The remaining patients then were stratified into one of 2 groups:
- those with a larger abscess (>5 cm in maximum diameter in adults, proportionally smaller in children) and/or cellulitis
- those who had a smaller abscess.
This study by Miller and colleagues focuses only on the patients in the former group.
Details of the trial
All discrete abscesses were incised and drained, and patients were randomly assigned to either:
- clindamycin, 300 mg 3 times daily for 10 days
- trimethoprim-sulfamethoxazole, 2 single-strength tablets orally twice daily for 10 days.
The primary endpoint was clinical cure at 7 to 10 days after completion of antibiotic therapy.
The study enrolled 524 patients—264 in the clindamycin group and 260 in the trimethoprim-sulfamethoxazole group. Approximately 30% of the patients were children. One hundred sixty patients (30.5%) had a discrete abscess, 280 (53.4%) had cellulitis, and 82 (15.6%) had both an abscess and cellulitis. An incision and drainage procedure was performed in 44.5% of patients. Slightly more than 50% of patients had a microbiological culture.
The most common organism isolated was S aureus (217 of 524 patients, or 41.4%), of which 167 (77%) were methicillin-resistant S aureus (MRSA). Of the 217 isolates identified as S aureus, 27 (12.4%) were resistant to clindamycin, and only one (0.5%) was resistant to trimethoprim-sulfamethoxazole.
Of the 466 patients who were fully evaluable, the rate of cure was 89.5% in the clindamycin group (95% confidence interval [CI], 85.2–93.7) and 88.2% in the trimethoprim-sulfamethoxazole group (95% CI, 83.7–92.7). The difference in the observed rate of clinical cure was not statistically significant.
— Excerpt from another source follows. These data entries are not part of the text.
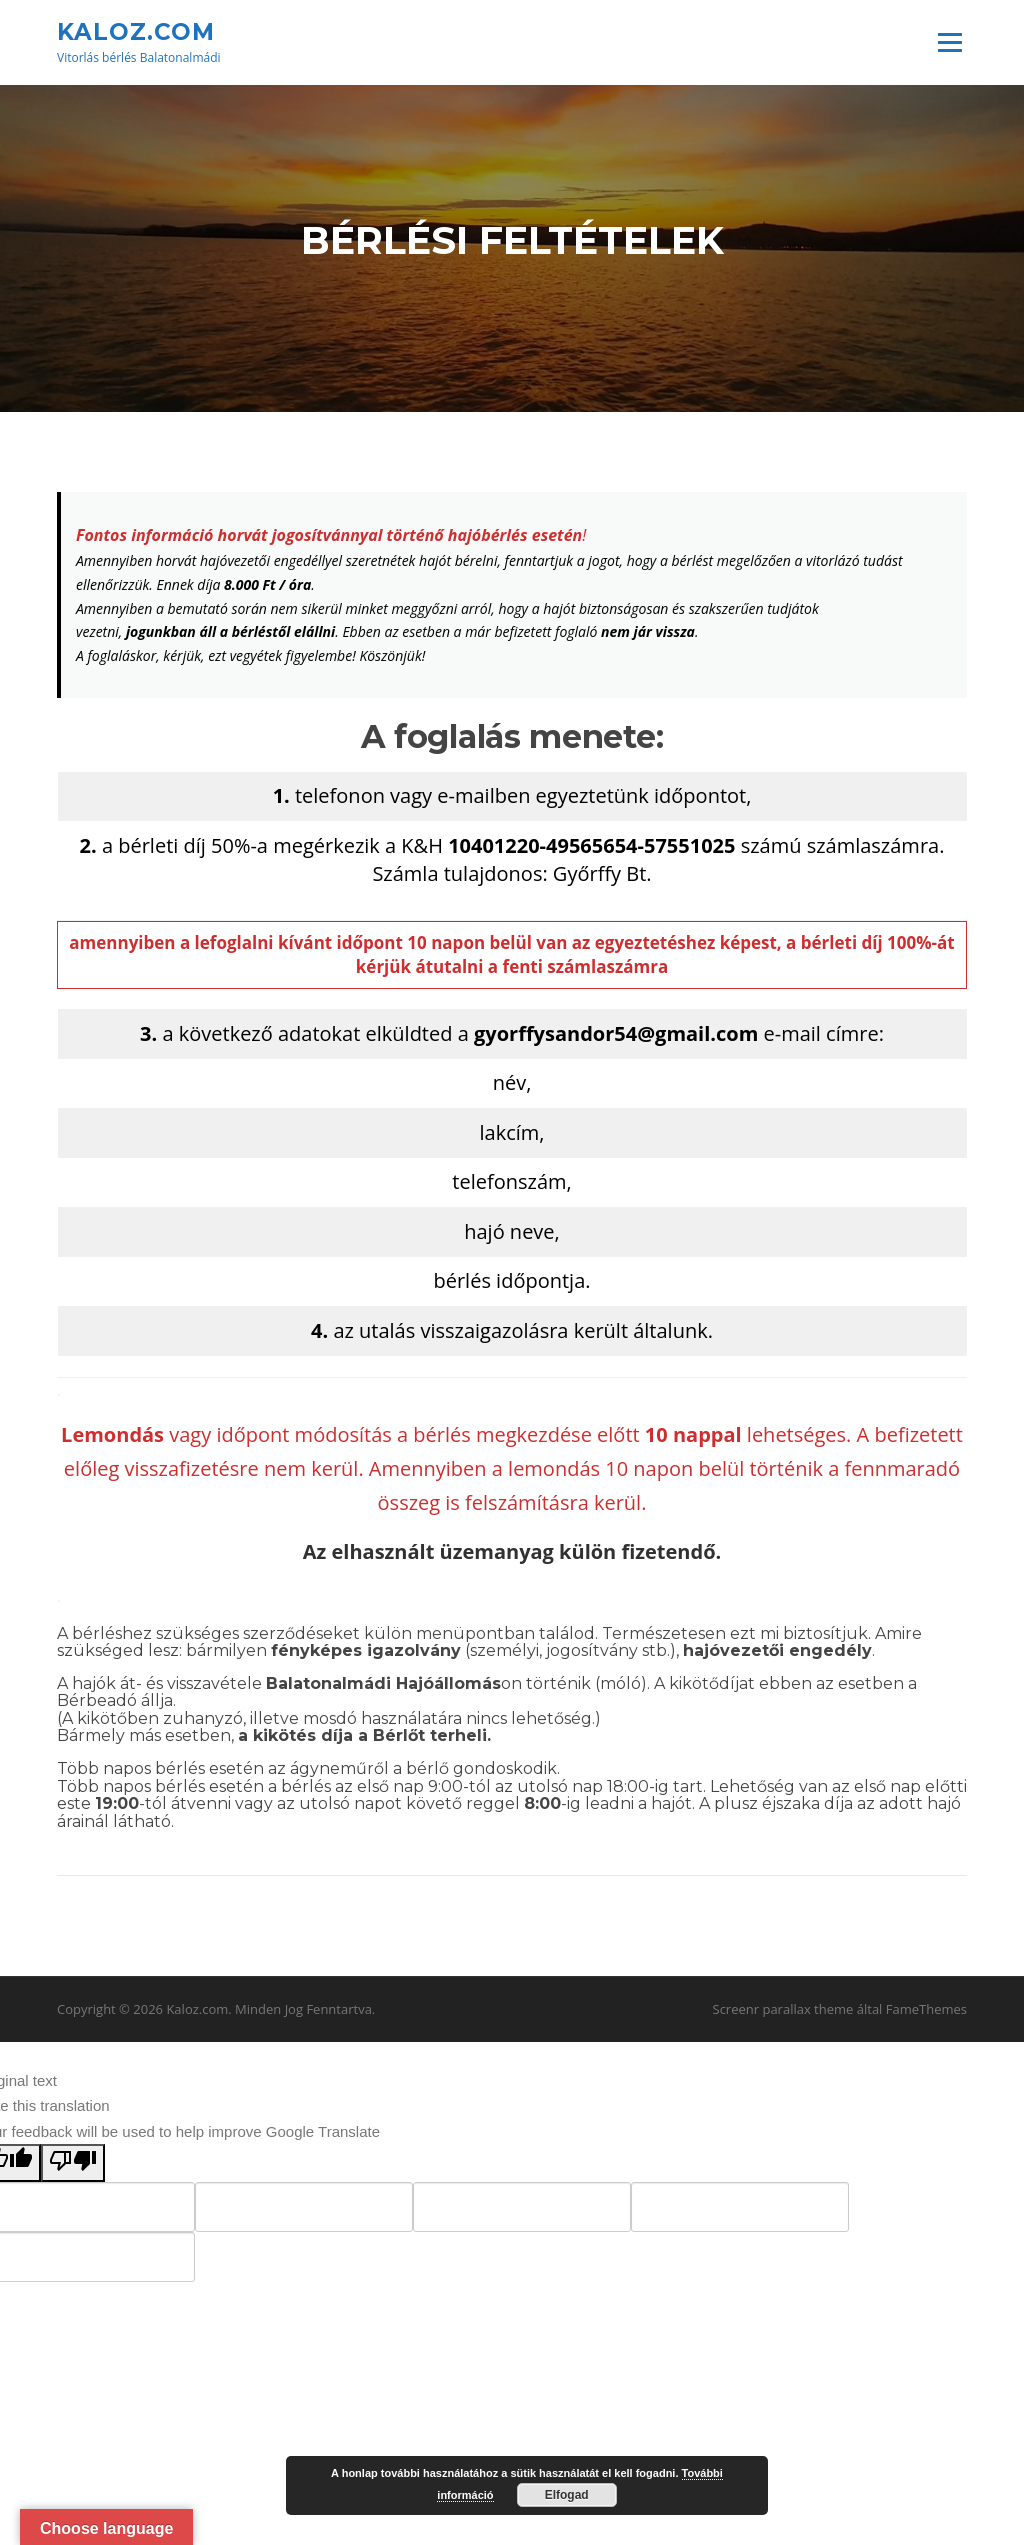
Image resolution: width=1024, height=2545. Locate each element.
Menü (949, 42)
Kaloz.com (136, 31)
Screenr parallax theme (783, 2012)
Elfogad (567, 2495)
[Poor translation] (73, 2166)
Eleven of 15 patients in the clindamycin group who had clindamycin-resistant isolates were cured, compared with 77 of 84 patients with susceptible isolates (73.3% vs 91.7%; P = .06). At 1 month after treatment, cure rates remained similar. The overall rates of adverse effects in the 2 groups were similar, at 19%. No patient developed Clostridium difficile-associated diarrhea.
Skin infections can be life-threatening
Skin and skin-structure infections are common—and can influence the decision of when to perform a cesarean delivery, how to prepare the skin before surgery, and where to place the surgical incision. In some patients, these infections can be quite debilitating, even life-threatening. When a discrete abscess (furuncle, carbuncle) is present, the most likely organism is S aureus, and the majority of strains are MRSA. When cellulitis is present, S aureus is less likely, and the dominant organisms are usually streptococci, particularly Streptococcus pyogenes.
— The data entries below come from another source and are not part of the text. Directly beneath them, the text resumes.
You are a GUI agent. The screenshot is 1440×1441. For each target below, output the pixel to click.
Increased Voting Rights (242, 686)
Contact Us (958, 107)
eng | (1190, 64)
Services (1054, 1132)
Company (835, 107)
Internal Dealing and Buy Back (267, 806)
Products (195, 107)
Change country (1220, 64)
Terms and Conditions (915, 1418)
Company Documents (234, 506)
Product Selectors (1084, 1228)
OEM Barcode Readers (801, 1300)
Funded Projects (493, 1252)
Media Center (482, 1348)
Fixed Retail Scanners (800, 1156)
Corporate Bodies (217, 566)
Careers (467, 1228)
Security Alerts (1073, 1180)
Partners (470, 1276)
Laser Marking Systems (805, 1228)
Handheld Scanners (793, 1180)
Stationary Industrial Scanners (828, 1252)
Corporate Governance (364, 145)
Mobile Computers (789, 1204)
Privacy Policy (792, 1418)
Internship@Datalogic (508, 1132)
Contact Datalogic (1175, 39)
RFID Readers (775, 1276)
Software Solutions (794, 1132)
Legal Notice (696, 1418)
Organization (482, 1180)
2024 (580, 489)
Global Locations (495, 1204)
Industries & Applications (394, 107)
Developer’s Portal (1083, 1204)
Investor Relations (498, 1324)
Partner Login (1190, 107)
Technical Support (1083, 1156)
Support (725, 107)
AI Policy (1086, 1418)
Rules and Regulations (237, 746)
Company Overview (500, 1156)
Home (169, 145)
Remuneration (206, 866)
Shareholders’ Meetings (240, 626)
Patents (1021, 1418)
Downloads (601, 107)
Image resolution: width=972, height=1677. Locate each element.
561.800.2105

Abscesses of any size need incision and drainage and, in most cases, systemic antibiotic therapy. When cellulitis without a discrete abscess is present, the key to treatment is antibiotic therapy.
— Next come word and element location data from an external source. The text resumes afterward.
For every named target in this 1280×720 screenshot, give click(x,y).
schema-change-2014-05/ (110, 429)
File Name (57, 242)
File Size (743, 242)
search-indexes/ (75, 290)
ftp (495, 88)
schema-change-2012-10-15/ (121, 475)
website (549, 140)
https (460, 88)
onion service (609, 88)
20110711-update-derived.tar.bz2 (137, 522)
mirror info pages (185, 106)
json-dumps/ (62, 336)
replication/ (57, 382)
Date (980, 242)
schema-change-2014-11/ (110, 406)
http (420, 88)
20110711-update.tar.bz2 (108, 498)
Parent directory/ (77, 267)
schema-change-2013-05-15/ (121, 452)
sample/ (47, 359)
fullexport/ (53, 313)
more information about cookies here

WHAT THIS EVIDENCE MEANS FOR PRACTICE
For uncomplicated skin and skin-structure infections in immunocompetent women, oral clindamycin and oral trimethoprim-sulfamethoxazole are equally effective; both achieve cures in approximately 90% of patients.
Given that more strains of S aureus were resistant to clindamycin, trimethoprim-sulfamethoxazole may be the preferred agent. It also is less expensive and, in theory at least, less likely to cause drug-induced diarrhea.
Affected patients need to be followed closely because recurrences are common and, in isolated instances, serious complications such as sepsis can develop.